» **PASSAGE SHOWN**

>>>>>

Government poised to approve low-nicotine, biotech tobacco plant

? From cereal to corn chips, Americans consume a variety of products made from genetically engineered crops. They can soon add cigarettes to the list new smokes are due this spring with tobacco genetically altered to be very low in nicotine.

A new Agriculture Department study confirmed the low levels of nicotine, the chemical that gets smokers hooked, in the biotech tobacco and found that the crop poses little risk to the environment.

Tobacco from crops grown on department-supervised test plots last summer is going into the cigarettes made by Vector Group, parent company of Durham, N.C.-based cigarette maker Vector Tobacco.

The company has asked the Agriculture Department to remove restrictions on where and how the tobacco can be grown, and the agency probably will go along. The tobacco was genetically altered to block the production of nicotine in the plant’s roots.

“This thing could be a home run and it could flop. We think the odds are that it is going to be a successful product,” said Donald Trott, an analyst with the brokerage firm Jefferies and Company Inc.

<<<<<

» **MATERIAL PROVIDED**
>>>>>

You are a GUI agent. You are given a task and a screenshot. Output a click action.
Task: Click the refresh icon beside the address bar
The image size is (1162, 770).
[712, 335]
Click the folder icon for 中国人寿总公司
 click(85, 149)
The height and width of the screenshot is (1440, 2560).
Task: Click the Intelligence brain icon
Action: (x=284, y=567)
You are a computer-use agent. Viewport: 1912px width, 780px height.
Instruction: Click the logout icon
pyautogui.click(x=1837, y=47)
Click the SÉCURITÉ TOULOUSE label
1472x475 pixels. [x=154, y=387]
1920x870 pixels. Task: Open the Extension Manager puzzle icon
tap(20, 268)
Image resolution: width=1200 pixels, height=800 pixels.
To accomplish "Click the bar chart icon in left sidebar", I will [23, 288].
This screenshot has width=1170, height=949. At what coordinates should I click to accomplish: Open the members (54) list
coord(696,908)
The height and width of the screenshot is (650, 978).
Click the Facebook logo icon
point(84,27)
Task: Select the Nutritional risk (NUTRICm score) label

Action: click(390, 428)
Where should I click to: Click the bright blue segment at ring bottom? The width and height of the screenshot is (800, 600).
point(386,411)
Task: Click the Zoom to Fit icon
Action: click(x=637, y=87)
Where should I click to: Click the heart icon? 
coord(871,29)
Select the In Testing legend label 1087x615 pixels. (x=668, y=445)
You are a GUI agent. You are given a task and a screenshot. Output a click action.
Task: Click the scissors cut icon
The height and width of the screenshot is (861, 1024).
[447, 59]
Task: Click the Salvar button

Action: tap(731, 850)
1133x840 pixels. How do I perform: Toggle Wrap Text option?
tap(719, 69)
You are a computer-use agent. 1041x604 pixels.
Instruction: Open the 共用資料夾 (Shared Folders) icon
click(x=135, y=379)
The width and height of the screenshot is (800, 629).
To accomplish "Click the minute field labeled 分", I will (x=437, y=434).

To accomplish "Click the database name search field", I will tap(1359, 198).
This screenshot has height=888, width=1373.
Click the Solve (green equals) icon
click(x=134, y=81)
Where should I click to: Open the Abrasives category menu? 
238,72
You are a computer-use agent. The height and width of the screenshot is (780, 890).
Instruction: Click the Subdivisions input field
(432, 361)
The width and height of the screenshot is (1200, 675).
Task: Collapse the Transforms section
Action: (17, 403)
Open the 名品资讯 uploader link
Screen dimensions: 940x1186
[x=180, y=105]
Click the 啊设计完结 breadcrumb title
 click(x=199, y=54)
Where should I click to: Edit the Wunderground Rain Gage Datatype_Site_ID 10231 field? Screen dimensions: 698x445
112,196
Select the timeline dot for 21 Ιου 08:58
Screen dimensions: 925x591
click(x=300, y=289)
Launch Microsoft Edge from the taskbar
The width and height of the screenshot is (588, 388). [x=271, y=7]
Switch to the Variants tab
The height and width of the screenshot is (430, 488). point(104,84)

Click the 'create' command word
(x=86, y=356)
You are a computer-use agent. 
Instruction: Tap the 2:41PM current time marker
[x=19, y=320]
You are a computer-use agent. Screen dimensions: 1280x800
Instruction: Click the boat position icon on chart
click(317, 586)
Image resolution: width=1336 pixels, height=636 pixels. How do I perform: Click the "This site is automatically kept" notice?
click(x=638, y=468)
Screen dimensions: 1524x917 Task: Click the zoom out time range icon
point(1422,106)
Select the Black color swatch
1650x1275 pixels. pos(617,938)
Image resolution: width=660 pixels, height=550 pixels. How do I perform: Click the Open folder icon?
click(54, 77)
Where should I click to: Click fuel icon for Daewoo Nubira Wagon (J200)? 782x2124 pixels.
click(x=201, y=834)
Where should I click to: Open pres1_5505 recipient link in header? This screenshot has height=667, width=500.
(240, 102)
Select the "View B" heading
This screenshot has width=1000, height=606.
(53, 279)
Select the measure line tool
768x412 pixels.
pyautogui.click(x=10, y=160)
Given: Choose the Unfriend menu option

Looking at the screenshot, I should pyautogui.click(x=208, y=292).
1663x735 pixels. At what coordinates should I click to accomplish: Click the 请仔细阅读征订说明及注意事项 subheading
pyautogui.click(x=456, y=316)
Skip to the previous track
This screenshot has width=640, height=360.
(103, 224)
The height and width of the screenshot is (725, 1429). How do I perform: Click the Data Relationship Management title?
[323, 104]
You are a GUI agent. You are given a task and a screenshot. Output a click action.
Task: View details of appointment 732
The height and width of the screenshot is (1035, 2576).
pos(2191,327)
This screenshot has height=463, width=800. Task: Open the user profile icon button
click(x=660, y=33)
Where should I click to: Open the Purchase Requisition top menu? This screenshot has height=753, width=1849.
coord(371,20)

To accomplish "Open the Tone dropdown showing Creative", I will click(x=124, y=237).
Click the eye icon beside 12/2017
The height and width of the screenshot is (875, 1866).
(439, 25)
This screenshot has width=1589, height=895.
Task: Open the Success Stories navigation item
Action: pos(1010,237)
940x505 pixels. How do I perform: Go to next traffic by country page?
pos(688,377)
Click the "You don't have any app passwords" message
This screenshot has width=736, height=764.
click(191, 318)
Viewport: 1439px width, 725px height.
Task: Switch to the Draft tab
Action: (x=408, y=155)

<<<<<

» **ACTION ITEM**
Answer these questions using the article above on low-nicotine tobacco.
1. According to the Agriculture Department study, what risk does the crop pose to the environment?
2. Which company is making the cigarettes with tobacco from the test plots?
3. Which firm employs the analyst Donald Trott?

» **ANSWER SECTION**
1. Little risk.
2. Vector Group, the parent company of Vector Tobacco.
3. Jefferies and Company Inc.